* [Problem to solve]
Pick up the forum thread below on AI research outside deep learning and write what comes after its final post.

* [Text provided]
To be clear: I think the hype around deep learning is 100% justified (in fact I think it is underplayed).

But in terms of groundbreaking I do think "Zero-Knowledge Proofs for Machine Learning"[1] from 2020 has the potential to unlock some really revolutionary applications in the sense of "things that were not really possible without it".

[1] https://dl.acm.org/doi/abs/10.1145/3411501.3418608

adityamwagh · on March 6, 2023

Why is it under a paywall? :(

dadoomer · on March 6, 2023

As far as I know, the field of robotics sees plenty of innovation with no deep learning involved.

Whether you count robotics as AI is up to debate, I suppose

melony · on March 6, 2023

Any real innovation on the mechatronics side? The computer vision and controls are now increasingly dominated by deep learning.

dadoomer · on March 6, 2023

There have been strong deep-learning contributions to control, but I wouldn't say control is dominated by deep learning at this point. For instance, take a look at ICRA 2022 awards for "Outstanding Dynamics and Control" and "Outstanding Locomotion".

https://icra2022.org/program/awards

nl · on March 6, 2023

The most interesting AI thing happening outside deep learning is zero-knowledge techniques.

They are very nascent though and it isn't surprising they aren't yet highly cited since it's quite an achievement getting anything working at all still.

agolio · on March 5, 2023

In AI? No, the other stuff all happened in the 70s

phodo · on March 6, 2023

What are some of the best tools people are using these days to consumer research papers? (outside of clicking on the PDF)

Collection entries

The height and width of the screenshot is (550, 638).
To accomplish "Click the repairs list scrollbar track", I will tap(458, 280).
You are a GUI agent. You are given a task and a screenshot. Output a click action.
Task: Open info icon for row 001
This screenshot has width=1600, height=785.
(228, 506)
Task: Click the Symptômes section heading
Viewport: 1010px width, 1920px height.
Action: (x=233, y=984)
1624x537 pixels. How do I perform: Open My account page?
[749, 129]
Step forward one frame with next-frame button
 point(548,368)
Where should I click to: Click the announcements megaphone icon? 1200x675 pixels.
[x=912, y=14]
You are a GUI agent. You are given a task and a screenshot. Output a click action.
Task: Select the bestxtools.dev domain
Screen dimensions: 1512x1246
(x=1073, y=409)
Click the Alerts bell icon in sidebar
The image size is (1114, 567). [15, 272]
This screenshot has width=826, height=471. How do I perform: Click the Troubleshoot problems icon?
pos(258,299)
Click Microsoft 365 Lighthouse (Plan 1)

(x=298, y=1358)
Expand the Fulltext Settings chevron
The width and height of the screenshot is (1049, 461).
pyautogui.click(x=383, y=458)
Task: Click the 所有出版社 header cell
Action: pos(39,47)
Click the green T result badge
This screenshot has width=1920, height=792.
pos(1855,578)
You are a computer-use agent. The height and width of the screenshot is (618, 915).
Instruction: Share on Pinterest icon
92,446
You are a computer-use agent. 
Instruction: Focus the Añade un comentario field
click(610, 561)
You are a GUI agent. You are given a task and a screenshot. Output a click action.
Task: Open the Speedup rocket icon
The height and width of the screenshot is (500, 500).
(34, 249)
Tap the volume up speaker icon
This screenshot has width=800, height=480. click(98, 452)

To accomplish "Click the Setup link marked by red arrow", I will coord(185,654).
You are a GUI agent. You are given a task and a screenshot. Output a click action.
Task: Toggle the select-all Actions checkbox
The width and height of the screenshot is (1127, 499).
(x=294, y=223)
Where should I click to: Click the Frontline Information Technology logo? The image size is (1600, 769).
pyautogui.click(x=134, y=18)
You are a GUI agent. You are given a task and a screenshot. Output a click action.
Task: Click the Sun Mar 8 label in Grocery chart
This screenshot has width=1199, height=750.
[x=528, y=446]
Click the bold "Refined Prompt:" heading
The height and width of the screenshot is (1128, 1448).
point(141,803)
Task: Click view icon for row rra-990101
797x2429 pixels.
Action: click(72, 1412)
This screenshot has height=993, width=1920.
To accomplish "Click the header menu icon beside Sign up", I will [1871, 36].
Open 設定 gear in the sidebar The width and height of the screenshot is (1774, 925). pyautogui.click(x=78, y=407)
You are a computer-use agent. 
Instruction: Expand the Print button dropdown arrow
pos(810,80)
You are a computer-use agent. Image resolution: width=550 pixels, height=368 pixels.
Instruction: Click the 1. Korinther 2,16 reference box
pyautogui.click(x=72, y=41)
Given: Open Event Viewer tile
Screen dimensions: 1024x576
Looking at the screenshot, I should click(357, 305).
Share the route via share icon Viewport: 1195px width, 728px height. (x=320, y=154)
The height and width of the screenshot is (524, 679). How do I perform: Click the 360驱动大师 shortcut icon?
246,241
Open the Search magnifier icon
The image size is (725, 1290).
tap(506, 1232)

* [Output of the task]
zavrel · on March 6, 2023

Zeta Alpha, of course ;-)

https://search.zeta-alpha.com/

zavrel · on March 6, 2023

Allows you to organize and share your paper collections, get personalized reading recommendations based on that, read papers and annotate the PDFs, and ask questions to papers using GPT.

antegamisou · on March 5, 2023

Probably the only subfield of Computer Science, maybe even academic research in general, where citations number is the most poor metric of paper quality. The whole situation is more akin to mass media reporting the same breakthrough in cancer cure research (in mice).

charcircuit · on March 5, 2023

These tweet counts are not accurate. I searched for one with 0 tweets and found plenty of tweets mentioning it.

zavrel · on March 6, 2023

That's right, we only counted the tweets for arXiv papers (base on URL), not for the other publication venues. Looking into how to improve that.

zavrel · on March 6, 2023

More discussion around this post on twitter:

https://twitter.com/ZetaVector/status/1631590029926494211?s=...

bryanrasmussen · on March 5, 2023

It looks like it might be more interesting on what industries or problem domains those most cited AI papers were focused.

choppaface · on March 5, 2023

According to Fig 3, Google was that most-cited problem domain. The most cited papers are for Google problems. You must have Google money and compute to achieve top-cited research.

TchoBeer · on March 6, 2023

Not sure why this is being downvoted, this is my takeaway too. The cutting edge of AI requires extreme computing resources, the likes of which a few universities and private companies have and doesn't really exist outside of that. Obviously not all cutting edge resources requires petaflops of compute, but much of the happening-now does, and that means that the few players with those kinds of resources will dictate what research is getting done.

panabee · on March 5, 2023

very useful but flawed.

the list biases against papers published later in the year.

this is a problem raised by openai and brain researchers: https://twitter.com/_jasonwei/status/1631935794301771777

zavrel · on March 6, 2023

Citations are of course only a distant proxy for real world impact. What would you recommend as a better early indicator? We also looked at Tweet count, but that seems more biased towards marketing and hype, and in fact does not even correlate very well with citation count.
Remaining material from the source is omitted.